Uyanalim ! Zaman Azaliyor . . . !

M

Monera

Forum Okuru
Uyanalim ! Zaman Azaliyor . . . !
" ... Aynı vatanın evlatlarını, sağ-sol, Alevi-Sünni, Kürt-Türk diye birbirine kırdırıp, onların kanları ve gözyaşları üzerine kimler kendilerine iktidar ve servet ürettiler ... Bugün büyük işadamı sandığınız, yanında emekli paşaların görev yaptığı holdinglerin arkasında kimler var?
Yoksa bunlar derin devletin, kayıt dışı KİT’leri mi? Kayıt dışı ekonominin arkasında kayıt dışı siyaset güçleri mi var?
Bu soruları sormak kolay da cevabını vermek zor. 40. odada saklı sır küpünde saklı bu soruların cevabı.Bugün laiklik, irtica, başörtüsü, şeriat diye yaygara koparanlar, değişime ayak direyenler aslında 40. odanın sırrının bekçiliğini yapıyorlar..
Medya, mafya, sermaye, siyaset ve bürokrasi
arasındaki karanlık ve kanlı ilişkiyi çözmeden bir yere gidemezsiniz..
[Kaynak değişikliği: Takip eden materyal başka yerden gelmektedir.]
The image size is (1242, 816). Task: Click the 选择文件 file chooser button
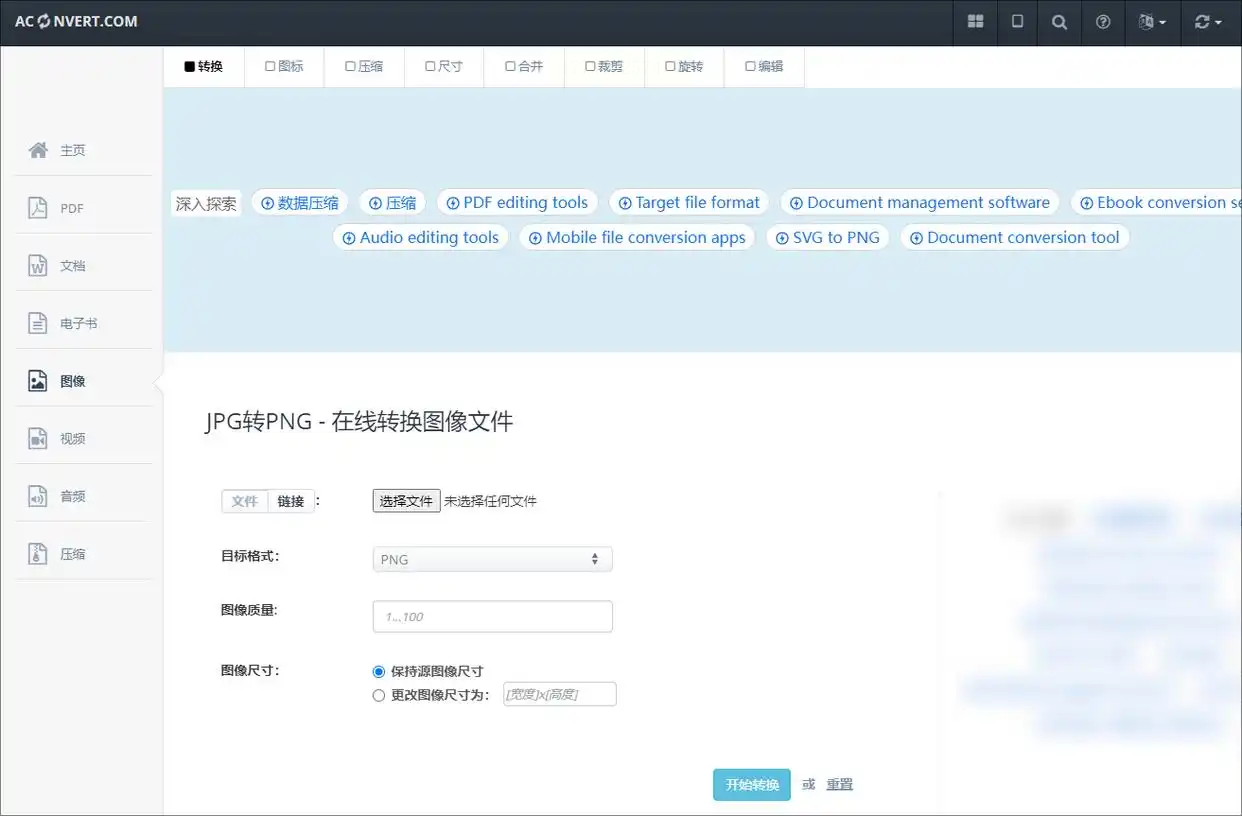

Kim bunlar? Bu kişiler arasındaki akrabalık ilişkileri, uluslararası bağlantılar neler? “Efendi”lerin sırrını çözmek için, aralarındaki “X ilişkileri” ya da “Boğazdaki Aşiretin sırrı”nı çözmek gerek..
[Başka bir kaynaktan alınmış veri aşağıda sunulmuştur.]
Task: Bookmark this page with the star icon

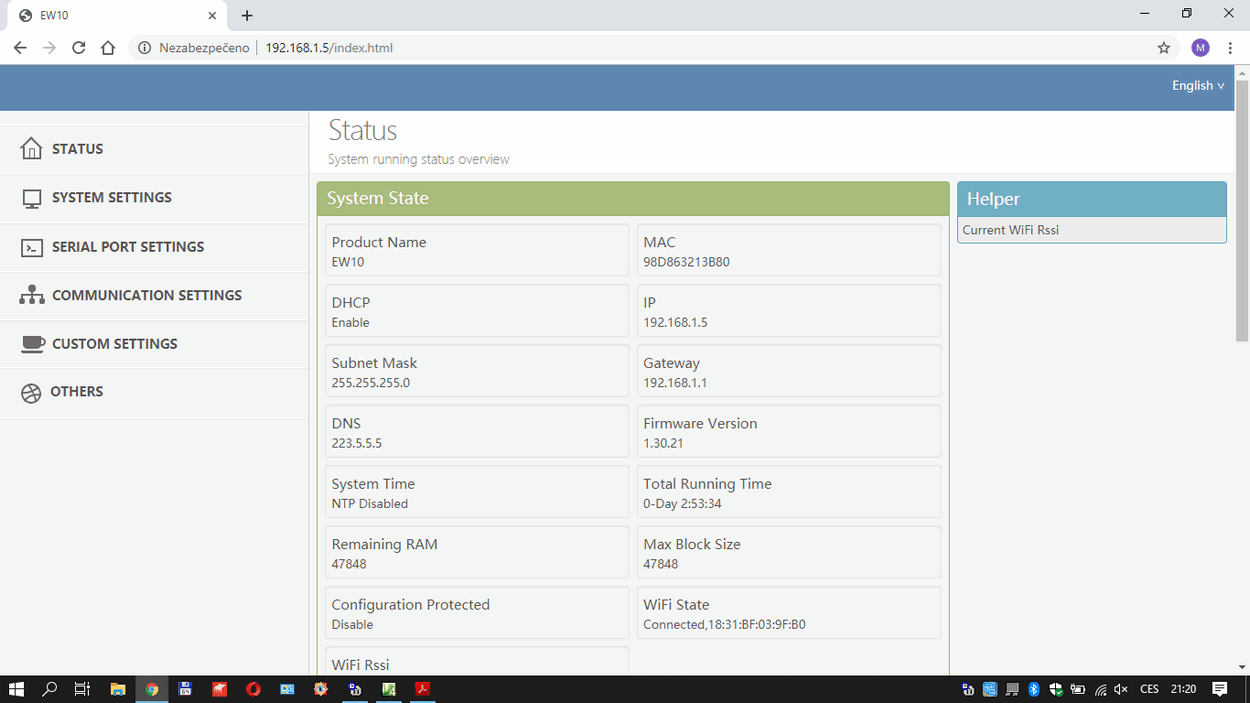Action: pos(1163,48)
Hayim Nahum Efendi, Osman Nuri Çerman’ın ‘Dinde Reform Projesi’ni, Tekinalp, Aleksandr Pavrus ve Lazaro Franko’ları, İbrahim İhsan’ları, Güsberg’leri, bunlar arasındaki “Derin gerçek” ve “Derin aile bağları”nı tanımadan bazı şeyleri anlamak mümkün değil.Türkçe bilmeyen Yahudi çocuklarını haham yetiştirmek üzere açılan Kabbala okulu mezunları nasıl Türk Milliyetçileri yetiştirdi araştırın bakalım! Abdulhamid’i kim, niçin, nereye,kimin evine,sürgün gönderdi?...
Cehaletin böylesi
Bazı insanlar vardır, bilmez, bilmediğini de bilmez. öğrenmek de istemez.. Kendine gerçeği söyleyenlere ise öfkelenir.. Onların bilgiden arındırılmış ön yargıları vardır.. Bilgi sahibi olmadan kanaat sahibidir çoğu.. Sonuçta, gözleri var görmez, kulakları var duymaz, kalpleri var hissetmezler.. Gözlerine yaklaştırdıkları kibrit çöpünün arkasında bir ormanı kaybederler de fark etmezler.. Söylediklerinin nasıl anlaşıldığı umurlarında değildir çoğunun.. Bir iletişim kaygıları da yoktur.. Kesin bir kanaata dönüşmüş zanlarını, ya da bir dine dönüşmüş ideolojilerini, sloganlarını haykırmak için fırsat kollarlar sadece...Cehaletin bu türü ancak eğitimle mümkündür..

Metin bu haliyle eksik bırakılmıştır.